Work task: Repeat exactly the lines of the entries below from the one with "is (700, 462)." through the one with "Task: Collapse the Layer 91 effects list", both ends included, and nothing else.

----- Provided data -----

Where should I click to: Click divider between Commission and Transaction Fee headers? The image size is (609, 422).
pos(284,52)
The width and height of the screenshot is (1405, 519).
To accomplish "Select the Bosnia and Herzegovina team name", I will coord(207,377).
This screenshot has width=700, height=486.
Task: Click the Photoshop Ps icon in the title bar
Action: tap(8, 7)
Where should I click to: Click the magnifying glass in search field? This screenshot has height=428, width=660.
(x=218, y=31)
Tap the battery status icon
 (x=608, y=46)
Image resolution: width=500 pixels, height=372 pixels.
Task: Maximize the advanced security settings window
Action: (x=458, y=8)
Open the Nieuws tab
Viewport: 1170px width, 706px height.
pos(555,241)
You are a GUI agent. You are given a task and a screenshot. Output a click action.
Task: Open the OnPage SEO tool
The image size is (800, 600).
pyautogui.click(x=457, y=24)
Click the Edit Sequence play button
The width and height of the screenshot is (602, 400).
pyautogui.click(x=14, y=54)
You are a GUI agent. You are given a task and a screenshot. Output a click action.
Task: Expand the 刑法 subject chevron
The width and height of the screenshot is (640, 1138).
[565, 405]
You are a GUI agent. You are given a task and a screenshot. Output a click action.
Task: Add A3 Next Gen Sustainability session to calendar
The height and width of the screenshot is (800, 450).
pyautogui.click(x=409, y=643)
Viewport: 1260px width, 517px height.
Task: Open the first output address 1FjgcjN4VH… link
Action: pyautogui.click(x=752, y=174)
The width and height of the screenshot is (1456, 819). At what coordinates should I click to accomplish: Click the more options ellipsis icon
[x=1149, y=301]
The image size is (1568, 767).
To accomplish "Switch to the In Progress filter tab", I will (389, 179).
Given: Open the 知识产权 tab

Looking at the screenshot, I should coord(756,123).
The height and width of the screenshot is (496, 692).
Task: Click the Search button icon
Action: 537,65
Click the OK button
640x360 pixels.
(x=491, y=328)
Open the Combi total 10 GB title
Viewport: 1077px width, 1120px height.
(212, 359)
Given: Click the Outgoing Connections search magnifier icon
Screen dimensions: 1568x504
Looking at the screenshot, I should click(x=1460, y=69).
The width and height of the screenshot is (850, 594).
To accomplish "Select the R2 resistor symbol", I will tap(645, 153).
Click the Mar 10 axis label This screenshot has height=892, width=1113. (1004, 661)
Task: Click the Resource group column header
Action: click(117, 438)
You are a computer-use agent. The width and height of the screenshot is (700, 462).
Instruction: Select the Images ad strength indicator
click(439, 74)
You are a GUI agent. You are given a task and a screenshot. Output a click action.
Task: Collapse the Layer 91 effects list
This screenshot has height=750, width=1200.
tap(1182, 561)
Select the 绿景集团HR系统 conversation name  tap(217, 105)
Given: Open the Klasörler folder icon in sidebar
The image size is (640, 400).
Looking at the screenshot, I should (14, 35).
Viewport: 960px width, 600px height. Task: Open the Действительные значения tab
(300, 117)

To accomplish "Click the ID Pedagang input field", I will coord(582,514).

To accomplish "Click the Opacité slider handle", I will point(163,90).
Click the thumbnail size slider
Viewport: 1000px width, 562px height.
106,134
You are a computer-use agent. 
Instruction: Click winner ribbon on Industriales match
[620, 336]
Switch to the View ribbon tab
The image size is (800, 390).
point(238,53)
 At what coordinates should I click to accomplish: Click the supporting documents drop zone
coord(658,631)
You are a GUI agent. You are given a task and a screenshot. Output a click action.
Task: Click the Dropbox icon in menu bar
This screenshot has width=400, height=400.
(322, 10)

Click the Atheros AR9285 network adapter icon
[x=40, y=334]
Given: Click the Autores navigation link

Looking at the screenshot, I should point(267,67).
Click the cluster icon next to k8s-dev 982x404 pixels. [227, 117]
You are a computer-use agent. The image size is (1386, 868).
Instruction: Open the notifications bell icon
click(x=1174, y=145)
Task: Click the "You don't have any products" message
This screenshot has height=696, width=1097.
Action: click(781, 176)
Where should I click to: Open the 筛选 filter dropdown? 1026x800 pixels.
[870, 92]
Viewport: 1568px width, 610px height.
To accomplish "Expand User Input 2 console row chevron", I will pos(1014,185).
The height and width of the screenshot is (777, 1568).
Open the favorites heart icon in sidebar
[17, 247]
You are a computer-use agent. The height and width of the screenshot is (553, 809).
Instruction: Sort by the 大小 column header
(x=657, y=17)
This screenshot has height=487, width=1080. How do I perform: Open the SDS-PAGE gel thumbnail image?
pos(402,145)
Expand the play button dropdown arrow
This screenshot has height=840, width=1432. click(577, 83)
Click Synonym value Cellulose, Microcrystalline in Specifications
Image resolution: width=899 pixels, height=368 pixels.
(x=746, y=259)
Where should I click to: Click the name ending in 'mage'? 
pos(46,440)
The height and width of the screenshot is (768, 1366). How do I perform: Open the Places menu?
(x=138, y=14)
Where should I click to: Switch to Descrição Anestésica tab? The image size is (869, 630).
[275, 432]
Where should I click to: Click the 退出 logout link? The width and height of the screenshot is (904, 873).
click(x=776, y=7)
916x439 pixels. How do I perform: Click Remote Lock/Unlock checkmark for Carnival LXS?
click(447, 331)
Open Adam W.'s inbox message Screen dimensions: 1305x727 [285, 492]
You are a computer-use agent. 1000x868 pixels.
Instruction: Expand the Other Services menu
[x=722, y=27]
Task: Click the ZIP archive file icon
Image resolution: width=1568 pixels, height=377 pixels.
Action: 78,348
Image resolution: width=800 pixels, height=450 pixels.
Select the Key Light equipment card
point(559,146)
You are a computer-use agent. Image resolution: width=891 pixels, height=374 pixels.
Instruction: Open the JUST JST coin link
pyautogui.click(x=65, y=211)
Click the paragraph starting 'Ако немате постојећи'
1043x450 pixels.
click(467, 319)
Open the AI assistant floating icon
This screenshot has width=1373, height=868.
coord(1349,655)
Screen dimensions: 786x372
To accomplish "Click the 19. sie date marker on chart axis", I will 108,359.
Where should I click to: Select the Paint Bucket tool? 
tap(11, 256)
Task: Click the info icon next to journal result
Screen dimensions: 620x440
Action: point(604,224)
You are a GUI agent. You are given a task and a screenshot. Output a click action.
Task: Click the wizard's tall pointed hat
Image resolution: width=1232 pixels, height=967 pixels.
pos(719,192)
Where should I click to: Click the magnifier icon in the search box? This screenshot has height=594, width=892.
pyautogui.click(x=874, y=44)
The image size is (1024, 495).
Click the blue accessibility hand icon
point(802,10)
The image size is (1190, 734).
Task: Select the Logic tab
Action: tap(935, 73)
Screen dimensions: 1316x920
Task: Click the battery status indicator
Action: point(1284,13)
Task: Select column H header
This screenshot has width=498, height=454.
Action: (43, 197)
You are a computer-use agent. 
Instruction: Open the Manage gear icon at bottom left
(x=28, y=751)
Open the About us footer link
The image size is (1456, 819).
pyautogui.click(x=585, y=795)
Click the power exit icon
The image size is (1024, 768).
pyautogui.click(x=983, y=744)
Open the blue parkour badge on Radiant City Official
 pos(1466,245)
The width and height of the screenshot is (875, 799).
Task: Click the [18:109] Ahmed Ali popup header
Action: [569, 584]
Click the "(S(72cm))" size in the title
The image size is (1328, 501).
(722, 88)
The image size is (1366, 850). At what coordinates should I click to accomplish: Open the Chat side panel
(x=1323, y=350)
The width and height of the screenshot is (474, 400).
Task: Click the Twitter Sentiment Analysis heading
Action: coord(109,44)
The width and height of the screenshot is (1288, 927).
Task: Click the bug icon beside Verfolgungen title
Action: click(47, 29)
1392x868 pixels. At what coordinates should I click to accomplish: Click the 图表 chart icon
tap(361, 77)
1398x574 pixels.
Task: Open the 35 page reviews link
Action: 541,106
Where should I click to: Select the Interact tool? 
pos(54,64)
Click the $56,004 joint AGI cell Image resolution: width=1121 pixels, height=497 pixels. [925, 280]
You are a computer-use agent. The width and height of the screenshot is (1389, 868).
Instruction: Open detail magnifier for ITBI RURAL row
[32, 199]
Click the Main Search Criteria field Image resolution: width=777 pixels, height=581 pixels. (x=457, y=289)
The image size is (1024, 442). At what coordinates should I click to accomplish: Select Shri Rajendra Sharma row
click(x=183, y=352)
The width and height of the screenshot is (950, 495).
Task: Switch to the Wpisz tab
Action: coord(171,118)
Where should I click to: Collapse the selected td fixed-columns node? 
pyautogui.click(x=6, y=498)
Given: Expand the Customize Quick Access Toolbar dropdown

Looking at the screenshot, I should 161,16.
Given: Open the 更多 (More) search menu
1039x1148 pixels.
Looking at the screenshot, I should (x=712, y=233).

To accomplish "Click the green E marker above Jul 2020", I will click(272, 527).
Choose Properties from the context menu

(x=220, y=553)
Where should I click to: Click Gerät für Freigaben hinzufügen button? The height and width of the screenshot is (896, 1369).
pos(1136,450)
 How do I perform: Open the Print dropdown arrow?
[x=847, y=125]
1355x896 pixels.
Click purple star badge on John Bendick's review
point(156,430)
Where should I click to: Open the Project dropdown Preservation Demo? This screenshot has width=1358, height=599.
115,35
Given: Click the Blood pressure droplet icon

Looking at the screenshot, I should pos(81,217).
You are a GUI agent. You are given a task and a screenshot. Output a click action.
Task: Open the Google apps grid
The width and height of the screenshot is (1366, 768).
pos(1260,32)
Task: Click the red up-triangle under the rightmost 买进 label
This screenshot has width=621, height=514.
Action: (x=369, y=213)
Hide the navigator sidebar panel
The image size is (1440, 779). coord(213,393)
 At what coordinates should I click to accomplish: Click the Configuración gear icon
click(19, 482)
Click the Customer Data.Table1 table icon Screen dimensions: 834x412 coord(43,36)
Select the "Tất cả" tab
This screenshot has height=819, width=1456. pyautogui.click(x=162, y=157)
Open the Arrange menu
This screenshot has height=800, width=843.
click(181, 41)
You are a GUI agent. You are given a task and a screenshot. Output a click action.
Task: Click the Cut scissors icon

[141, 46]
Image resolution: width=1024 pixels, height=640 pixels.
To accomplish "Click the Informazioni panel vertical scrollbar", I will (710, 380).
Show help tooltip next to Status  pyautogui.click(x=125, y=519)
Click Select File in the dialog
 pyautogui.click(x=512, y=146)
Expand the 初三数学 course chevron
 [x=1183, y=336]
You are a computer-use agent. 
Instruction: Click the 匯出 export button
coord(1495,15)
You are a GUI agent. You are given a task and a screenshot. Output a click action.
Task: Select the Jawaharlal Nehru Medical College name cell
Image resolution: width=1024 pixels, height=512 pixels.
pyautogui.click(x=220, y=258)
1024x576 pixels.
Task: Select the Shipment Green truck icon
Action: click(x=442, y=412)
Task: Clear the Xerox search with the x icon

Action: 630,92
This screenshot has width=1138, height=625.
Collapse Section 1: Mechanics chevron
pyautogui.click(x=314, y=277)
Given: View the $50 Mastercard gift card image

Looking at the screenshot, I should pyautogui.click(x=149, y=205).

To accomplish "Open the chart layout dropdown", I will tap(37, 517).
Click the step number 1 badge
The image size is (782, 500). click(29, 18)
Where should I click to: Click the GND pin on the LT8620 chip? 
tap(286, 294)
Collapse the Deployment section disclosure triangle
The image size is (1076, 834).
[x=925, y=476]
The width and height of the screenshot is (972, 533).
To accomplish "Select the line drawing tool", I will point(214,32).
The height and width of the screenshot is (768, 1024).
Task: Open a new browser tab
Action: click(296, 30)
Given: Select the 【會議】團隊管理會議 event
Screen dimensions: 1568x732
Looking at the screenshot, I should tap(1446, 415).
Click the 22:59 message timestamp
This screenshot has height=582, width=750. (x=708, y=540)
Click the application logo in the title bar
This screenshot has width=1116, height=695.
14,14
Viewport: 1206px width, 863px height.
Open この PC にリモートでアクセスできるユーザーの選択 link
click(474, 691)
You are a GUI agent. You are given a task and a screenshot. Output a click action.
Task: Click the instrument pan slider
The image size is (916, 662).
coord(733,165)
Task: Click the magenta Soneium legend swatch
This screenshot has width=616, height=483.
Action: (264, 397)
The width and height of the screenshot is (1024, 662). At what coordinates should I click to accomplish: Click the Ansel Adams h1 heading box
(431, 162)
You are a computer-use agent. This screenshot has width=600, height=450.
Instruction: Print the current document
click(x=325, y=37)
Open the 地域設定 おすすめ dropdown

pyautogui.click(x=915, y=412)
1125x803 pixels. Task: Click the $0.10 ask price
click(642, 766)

-----

Your response:
You are a computer-use agent. The width and height of the screenshot is (700, 462).
Instruction: Select the Images ad strength indicator
click(439, 74)
You are a GUI agent. You are given a task and a screenshot. Output a click action.
Task: Collapse the Layer 91 effects list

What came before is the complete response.